FAJAR.CO.ID,MAKASSAR — Kasus pemberhentian perangkat desa secara sepihak marak di Indonesia. Pun di Sulawesi Selatan (Sulsel).
Ombudsman mencatat, ada 352 aduan persoalan desa tiga tahun terakhir. 44 persen karena persoalan pemberhentian perangkat desa secara sepihak.
Data ini tentunya cuma pucuk gunung es. Kasus yang tak terlapor, pun yang mandek di jajaran inspektorat tak termasuk.
Di Sulsel sendiri, Pemerintah Provinsi (Pemprov) tak menampik adanya kasus serupa.
“Di Sulsel ini, ada daerah pasca Pilkades, pas dilantik ada 7 desa yang langsung mengganti (secara sepihak),” kata Kepala Bidang Bina Pemerintah Desa, Dinas Pemberdayaan Masyarakat dan Desa Sulsel, Muhammad Nurjani.
Hal itu diungkapkan Nurjani saat menghadiri podcast Meja Redaksi yang tayang di kanal YouTube Harian Fajar Official, Selasa (14/3/2023).
“Kepala daerahnya langsung menonaktifkan kepala desa itu. Kemudian dialihkan ke inspektorat,” sambung Nurjani.
Ia menilai, persoalan ini salah satunya berakar pada regulasi yang tak memadai. Regulasi yang ada, Peraturan Menteri Dalam Negeri Nomor 67 tahun 2017, katanya tak cukup.

::::

== Tugas yang Dikerjakan ==
- A) Ubah nama "Premier League" menjadi "Liga Inggris" di bagian catatan yang dimulai dari baris berisi "View Premier League" sampai akhir catatan. Tulis ulang bagian itu saja, tanpa perubahan lain.
- B) Lanjutkan artikel tentang pemberhentian perangkat desa secara sepihak, mulai dari kalimat terakhirnya.
Artikel di atas dan catatan sesudahnya diambil dari sumber yang berbeda.

::::

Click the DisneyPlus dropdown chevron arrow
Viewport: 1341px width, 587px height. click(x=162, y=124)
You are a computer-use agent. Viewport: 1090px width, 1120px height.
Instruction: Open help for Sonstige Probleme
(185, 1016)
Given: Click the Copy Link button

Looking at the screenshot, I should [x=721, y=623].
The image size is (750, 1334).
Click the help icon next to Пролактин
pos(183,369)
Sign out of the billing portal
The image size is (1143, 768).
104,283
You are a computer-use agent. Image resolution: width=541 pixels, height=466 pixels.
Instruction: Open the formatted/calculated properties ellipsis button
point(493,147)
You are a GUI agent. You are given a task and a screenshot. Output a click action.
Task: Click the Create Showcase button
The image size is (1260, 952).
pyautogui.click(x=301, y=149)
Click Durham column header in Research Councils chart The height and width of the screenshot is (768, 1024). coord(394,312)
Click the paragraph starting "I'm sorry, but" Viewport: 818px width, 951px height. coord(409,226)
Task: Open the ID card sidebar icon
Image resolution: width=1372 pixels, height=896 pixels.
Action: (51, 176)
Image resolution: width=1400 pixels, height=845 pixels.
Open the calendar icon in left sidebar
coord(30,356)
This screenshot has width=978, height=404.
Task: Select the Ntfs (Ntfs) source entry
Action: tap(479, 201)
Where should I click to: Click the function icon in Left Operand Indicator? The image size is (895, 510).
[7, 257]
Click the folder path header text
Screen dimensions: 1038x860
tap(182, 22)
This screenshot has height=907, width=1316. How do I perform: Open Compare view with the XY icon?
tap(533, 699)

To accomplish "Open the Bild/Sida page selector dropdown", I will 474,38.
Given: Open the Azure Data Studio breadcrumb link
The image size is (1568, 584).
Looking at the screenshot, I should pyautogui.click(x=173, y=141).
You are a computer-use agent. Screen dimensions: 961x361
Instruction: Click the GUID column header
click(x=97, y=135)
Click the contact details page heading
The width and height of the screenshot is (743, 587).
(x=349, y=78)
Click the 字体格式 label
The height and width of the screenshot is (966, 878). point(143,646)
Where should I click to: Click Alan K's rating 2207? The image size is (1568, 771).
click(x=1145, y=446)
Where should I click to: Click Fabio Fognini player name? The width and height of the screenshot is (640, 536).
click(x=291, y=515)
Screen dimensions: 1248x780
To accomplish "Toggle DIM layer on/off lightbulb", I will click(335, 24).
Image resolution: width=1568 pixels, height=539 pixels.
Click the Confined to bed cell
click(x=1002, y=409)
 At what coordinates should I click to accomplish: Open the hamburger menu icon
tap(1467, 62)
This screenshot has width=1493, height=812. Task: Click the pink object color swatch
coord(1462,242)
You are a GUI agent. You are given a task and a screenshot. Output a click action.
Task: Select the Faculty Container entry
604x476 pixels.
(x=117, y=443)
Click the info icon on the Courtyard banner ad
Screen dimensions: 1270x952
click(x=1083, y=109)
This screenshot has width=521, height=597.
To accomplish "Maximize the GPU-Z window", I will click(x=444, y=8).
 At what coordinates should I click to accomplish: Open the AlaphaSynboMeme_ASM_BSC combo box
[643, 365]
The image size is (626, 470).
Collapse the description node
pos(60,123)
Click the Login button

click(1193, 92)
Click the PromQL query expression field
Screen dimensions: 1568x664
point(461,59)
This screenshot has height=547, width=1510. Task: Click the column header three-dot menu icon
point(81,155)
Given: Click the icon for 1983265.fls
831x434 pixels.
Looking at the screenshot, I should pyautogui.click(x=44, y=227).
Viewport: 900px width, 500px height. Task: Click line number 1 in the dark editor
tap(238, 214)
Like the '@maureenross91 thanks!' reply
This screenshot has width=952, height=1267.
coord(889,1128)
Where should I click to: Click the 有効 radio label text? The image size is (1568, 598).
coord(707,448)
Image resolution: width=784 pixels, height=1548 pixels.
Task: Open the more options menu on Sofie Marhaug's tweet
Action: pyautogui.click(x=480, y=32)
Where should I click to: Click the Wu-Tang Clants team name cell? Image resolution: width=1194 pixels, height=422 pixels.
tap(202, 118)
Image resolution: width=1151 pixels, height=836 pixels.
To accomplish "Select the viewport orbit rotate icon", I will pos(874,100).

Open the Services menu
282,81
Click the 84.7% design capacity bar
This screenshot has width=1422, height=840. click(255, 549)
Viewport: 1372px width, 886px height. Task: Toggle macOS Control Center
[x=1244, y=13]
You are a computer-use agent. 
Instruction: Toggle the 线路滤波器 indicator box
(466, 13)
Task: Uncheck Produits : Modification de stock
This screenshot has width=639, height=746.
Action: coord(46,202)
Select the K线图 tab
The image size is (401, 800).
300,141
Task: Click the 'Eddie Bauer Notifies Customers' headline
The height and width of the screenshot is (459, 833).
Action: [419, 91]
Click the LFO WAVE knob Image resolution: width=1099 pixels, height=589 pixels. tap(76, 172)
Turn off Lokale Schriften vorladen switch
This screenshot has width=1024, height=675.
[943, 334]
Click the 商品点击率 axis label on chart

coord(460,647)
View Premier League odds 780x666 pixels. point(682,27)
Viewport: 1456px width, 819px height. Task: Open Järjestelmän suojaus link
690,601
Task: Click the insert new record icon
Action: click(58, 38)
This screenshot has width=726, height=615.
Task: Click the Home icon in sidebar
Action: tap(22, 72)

::::

== Jawaban Latihan ==
- A)
View Liga Inggris odds 780x666 pixels. point(682,27)
Viewport: 1456px width, 819px height. Task: Open Järjestelmän suojaus link
690,601
Task: Click the insert new record icon
Action: click(58, 38)
This screenshot has width=726, height=615.
Task: Click the Home icon in sidebar
Action: tap(22, 72)

- B)
Di aturan itu, kata dia tak merinci dengan jelas dan tegas pengangkatan dan pemberhentian perangkat desa. Imbasnya, Kepala Desa yang terpilih memilih perangkat seenaknya.
Karenanya, ia mengatakan Pemorov Sulsel mendorong Pemerintah Kabupaten menggodok regulasi turunan. Meski Peraturan Daerah di masing daerah sudah ada, tapi menurutnya tak spesifik. Maka perlu direvisi.
“Harus diukur kinerjanya. Salah satu bentuk kinerja paling nyata, kehadiran, loyalitas, integritas, itu perlu dimuat dalam regulasi. Itu yang kita dorong. Agar daeah dalam merevisi perdanya memikirkan itu,” jelasnya. (Arya/Fajar)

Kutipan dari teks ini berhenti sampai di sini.